Exercise requirements:
Gather up every line from the entries below that uses the word "option".

★ ★ ★ ★ ★ ★ ★

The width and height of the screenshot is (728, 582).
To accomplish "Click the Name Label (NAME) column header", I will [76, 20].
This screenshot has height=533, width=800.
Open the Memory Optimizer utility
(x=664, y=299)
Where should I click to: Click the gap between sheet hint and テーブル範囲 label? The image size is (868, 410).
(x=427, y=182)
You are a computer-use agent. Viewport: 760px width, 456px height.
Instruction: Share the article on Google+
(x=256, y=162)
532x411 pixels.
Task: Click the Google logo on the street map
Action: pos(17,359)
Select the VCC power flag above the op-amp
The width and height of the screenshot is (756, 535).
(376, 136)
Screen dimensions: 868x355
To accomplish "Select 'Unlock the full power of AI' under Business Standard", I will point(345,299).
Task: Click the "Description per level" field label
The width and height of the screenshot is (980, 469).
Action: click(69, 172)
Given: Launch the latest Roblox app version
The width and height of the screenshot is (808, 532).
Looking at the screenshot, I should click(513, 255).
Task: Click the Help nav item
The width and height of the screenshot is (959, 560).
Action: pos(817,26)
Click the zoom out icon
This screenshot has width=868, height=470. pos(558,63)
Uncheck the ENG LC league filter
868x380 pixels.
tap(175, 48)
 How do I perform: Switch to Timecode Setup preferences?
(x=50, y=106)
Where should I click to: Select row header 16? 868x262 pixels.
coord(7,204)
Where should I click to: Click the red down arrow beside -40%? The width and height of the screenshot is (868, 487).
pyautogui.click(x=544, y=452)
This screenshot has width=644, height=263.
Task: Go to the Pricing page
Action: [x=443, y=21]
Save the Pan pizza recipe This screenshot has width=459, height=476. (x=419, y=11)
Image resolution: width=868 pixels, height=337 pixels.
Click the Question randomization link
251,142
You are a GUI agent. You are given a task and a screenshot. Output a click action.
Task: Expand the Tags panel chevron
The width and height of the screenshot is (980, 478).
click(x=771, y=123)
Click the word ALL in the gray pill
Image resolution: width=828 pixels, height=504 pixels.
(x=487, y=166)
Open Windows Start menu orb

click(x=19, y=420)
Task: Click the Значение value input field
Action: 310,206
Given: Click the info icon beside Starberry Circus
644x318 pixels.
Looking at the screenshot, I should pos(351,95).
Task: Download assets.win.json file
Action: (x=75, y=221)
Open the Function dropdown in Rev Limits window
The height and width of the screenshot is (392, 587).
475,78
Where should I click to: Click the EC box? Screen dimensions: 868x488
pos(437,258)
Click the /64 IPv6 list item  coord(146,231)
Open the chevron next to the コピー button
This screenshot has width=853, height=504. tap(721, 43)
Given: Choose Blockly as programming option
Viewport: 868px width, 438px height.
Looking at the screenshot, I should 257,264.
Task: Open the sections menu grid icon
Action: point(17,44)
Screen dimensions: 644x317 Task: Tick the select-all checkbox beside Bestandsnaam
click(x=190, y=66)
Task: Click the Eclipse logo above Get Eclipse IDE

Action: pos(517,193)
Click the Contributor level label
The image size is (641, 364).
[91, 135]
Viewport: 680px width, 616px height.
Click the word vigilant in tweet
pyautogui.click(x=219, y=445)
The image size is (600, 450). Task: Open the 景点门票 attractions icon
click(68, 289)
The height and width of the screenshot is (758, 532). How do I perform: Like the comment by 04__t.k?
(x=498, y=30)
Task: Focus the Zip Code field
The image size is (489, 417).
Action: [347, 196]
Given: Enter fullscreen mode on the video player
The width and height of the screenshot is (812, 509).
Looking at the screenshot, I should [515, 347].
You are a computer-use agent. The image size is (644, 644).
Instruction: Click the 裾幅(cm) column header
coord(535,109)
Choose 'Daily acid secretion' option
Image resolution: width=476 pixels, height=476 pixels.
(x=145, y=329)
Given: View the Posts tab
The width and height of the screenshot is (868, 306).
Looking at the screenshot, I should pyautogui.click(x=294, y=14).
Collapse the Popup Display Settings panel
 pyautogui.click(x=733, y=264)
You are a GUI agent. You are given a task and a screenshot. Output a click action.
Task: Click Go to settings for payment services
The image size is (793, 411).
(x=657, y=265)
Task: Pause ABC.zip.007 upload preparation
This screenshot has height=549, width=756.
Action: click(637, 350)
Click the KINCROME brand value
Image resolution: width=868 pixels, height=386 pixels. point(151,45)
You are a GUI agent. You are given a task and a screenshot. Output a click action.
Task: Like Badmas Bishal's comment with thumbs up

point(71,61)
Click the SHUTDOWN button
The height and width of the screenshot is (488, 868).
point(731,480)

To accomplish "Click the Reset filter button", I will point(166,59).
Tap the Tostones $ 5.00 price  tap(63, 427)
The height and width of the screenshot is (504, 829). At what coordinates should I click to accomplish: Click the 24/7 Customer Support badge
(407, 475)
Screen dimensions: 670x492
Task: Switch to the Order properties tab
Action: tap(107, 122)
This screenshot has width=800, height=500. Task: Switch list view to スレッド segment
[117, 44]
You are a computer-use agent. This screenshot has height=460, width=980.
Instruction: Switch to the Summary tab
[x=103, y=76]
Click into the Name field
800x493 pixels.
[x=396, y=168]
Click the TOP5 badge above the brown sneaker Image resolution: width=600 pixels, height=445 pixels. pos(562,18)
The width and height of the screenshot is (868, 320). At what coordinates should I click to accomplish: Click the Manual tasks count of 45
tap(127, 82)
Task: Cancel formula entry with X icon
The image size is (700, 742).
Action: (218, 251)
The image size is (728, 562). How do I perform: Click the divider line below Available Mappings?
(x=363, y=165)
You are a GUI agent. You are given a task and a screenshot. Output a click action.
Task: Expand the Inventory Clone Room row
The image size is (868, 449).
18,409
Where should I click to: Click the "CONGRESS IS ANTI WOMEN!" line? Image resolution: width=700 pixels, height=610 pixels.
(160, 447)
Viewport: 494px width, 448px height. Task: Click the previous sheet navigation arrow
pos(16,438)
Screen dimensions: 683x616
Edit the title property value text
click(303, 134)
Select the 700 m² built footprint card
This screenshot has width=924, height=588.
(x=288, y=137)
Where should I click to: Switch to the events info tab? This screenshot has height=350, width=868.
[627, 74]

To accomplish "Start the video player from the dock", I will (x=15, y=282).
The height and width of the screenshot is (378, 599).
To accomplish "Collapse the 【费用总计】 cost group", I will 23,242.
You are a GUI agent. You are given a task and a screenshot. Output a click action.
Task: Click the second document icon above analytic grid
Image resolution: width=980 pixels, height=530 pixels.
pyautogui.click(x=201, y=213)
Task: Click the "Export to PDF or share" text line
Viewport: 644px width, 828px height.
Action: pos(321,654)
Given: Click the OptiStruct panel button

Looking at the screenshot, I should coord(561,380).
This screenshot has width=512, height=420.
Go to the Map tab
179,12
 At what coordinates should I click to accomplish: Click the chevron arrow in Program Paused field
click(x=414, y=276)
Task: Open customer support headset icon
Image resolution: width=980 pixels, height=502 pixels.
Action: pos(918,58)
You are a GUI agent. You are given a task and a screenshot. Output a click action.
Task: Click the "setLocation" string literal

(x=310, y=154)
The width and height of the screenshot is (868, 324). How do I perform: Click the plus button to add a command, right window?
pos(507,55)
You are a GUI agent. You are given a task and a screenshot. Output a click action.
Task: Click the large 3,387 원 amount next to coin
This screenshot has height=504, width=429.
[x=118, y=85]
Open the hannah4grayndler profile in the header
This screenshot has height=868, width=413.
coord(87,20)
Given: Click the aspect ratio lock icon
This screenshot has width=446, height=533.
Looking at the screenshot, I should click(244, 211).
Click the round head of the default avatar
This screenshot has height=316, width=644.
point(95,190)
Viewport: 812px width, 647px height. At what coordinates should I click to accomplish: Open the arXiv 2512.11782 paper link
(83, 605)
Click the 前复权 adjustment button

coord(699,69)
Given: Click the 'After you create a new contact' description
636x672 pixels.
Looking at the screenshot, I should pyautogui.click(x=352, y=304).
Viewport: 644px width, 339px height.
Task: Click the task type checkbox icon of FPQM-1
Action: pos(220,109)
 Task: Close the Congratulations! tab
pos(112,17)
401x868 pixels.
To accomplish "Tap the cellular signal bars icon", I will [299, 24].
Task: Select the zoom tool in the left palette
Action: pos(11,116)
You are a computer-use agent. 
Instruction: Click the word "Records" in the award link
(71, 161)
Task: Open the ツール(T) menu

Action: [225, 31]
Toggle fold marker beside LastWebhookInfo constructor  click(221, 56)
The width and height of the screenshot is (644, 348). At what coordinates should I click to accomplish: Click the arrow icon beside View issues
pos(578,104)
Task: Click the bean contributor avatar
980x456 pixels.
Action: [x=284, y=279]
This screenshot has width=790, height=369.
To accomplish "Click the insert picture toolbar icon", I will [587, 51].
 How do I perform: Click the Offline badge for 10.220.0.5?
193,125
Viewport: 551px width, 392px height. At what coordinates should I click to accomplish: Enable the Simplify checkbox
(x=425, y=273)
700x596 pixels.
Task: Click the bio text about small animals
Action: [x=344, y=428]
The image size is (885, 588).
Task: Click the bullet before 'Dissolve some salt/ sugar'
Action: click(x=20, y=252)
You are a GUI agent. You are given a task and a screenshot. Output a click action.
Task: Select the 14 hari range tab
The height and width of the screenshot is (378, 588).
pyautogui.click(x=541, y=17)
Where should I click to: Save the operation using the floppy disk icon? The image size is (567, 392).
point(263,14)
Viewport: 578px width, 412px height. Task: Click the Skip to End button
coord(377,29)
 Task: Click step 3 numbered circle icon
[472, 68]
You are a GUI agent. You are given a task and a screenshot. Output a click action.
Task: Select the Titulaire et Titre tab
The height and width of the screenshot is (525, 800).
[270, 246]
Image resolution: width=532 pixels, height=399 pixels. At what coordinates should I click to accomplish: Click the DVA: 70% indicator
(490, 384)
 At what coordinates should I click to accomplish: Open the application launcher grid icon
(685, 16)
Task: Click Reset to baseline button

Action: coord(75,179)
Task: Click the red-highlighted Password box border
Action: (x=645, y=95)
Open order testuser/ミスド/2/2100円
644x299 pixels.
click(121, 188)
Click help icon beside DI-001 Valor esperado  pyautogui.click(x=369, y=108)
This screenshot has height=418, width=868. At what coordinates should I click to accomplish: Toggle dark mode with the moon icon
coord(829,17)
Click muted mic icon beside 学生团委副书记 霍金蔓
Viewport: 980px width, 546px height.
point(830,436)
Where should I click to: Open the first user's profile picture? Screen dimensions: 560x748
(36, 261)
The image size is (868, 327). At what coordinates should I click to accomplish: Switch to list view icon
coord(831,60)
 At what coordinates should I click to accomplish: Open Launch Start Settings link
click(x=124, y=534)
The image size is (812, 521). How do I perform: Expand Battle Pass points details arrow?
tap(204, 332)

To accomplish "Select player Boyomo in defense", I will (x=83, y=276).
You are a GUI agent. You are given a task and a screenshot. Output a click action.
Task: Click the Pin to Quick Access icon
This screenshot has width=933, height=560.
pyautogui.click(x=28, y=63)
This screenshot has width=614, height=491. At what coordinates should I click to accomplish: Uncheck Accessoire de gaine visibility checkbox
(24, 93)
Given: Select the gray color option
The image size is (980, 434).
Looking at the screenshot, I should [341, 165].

★ ★ ★ ★ ★ ★ ★

Your solution:
Given: Choose Blockly as programming option
Choose 'Daily acid secretion' option
Given: Select the gray color option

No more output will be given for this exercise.